Die Stadt (ukrainisch Місто Misto) ist ein Bildungs- und Großstadtroman des ukrainischen Schriftstellers Walerjan Pidmohylnyj. Der Roman erschien erstmals im Jahr 1928 und gilt heute als eines der Hauptwerke der ukrainischen Moderne.

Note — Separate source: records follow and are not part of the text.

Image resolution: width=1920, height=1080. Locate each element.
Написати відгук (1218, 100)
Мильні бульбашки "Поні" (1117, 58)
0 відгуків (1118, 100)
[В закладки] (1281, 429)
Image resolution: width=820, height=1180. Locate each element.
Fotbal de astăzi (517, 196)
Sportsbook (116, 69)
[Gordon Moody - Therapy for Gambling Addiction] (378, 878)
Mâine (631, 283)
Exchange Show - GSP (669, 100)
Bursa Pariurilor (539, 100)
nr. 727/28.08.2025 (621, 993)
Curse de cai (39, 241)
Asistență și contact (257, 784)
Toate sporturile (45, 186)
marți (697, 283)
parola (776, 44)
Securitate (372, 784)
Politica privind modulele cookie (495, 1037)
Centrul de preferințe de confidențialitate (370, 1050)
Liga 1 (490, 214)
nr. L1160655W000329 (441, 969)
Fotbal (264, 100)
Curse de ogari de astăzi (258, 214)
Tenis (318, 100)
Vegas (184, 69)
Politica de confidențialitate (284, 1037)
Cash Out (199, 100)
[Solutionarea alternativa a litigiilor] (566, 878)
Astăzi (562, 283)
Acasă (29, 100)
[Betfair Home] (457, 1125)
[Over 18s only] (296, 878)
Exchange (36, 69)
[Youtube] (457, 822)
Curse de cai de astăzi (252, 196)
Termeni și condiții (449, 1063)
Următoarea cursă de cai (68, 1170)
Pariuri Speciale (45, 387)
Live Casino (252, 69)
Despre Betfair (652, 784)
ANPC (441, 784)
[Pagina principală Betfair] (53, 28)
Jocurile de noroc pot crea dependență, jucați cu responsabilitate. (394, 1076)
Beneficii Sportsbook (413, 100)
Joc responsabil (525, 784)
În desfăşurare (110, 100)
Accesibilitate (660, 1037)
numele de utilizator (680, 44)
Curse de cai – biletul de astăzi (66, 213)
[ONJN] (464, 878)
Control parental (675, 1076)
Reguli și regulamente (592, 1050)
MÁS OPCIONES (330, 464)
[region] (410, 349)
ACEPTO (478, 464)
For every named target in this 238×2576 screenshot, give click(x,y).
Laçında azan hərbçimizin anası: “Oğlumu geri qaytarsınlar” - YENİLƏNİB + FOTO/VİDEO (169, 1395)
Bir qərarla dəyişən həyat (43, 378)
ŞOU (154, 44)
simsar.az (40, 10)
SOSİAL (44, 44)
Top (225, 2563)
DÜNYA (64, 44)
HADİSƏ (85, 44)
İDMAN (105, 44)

In der Ukraine gehört der Roman zur Schullektüre.

Hintergrund

Wie Pidmohylnyj in einer Notiz aus dem Jahr 1929 gesteht, ging der Roman aus einer Drehbuchidee hervor. Der Autor hatte sie als Filmkomödie angelegt und bis zu einem Viertel fertiggestellt, dann aber aufgegeben. Anstoß für die Drehbucharbeit war die Verlegung des ukrainischen Bild- und Filmamtes aus Charkiw, seit 1919 (und bis 1934) Hauptstadt der Ukrainischen Sozialistischen Sowjetrepublik, ins größere Kiew und die daran schließende Kinobegeisterung unter Kiewer Autoren gewesen. Die Helden des Romans sind der Dörfler Stepan Radtschenko und die Großstadt Kiew. Die Geschichte trägt autobiografische Züge. Wie Stepan Radtschenko war auch Walerjan Pidmohylnyj aus einem Dorf nach Kiew gekommen, um zu studieren, hatte dort die ukrainische Sprache unterrichtet, als Redakteur gearbeitet und als Autor Karriere gemacht. Pidmohylnyj äußerte sich dazu: „Ich schrieb den Roman Die Stadt, weil ich die Stadt liebe und mir weder mich noch meine Arbeit außerhalb der Stadt vorstellen kann.“

Die Handlung spielt in den 1920er Jahren, zur Zeit der Neuen Ökonomischen Politik (NÖP/NEP) und der Ukrainisierung. Lenin hatte den Sowjetrepubliken nach den Jahren des Kriegskommunismus neue wirtschaftliche und kulturelle Freiheiten gewährt, wozu auch die Förderung der ukrainischen Sprache gehörte. Der Roman wurde auf Ukrainisch verfasst und handelt unter anderem von der Ukrainisierung. Bereits 1930 erschien in der Reihe „Das Schaffen der Völker der UdSSR“ eine russische Übersetzung als Ausgabe für die gesamte Sowjetunion. Im selben Zeitraum beendete Stalin mit der Großen Wende die liberale Ära des NÖP. Pidmohylnyj wurde 1934 verhaftet, 1935 auf die Solowezki-Inseln deportiert und im November 1937 mit vielen anderen ukrainischen Intellektuellen erschossen. Diese Ereignisse sind unter dem Begriff Rosstriljane widrodschennja (erschossene Renaissance) bekannt. Sein Roman Die Stadt konnte erst 1989 im Rahmen der Perestroika wieder in der Sowjetunion erscheinen.

Inhalt

Der Roman gliedert sich in zwei Teile mit jeweils 14 Kapiteln. Hauptfigur ist der junge Dörfler Stepan Radtschenko, der zum Studieren in die große Stadt kommt und diese wie einst Bel-Ami Schritt für Schritt erobert. Stepan schwankt zwischen Selbstüberschätzung und Minderwertigkeitskomplex und hat auch eine Vorgeschichte. Bereits mit zwei Jahren hatte er seine Mutter verloren. Im Bürgerkrieg kämpfte der Jugendliche auf Seiten der Bolschewiki, wobei er knapp mit dem Leben davongekommen war. In seinem Dorf hat er nach dem Krieg eine Bibliothek aufgebaut und betreut. Nach drei Jahren intensiver Vorbereitung soll er drei Jahre in Kiew studieren, um gut ausgebildet in sein Dorf zurückzukehren.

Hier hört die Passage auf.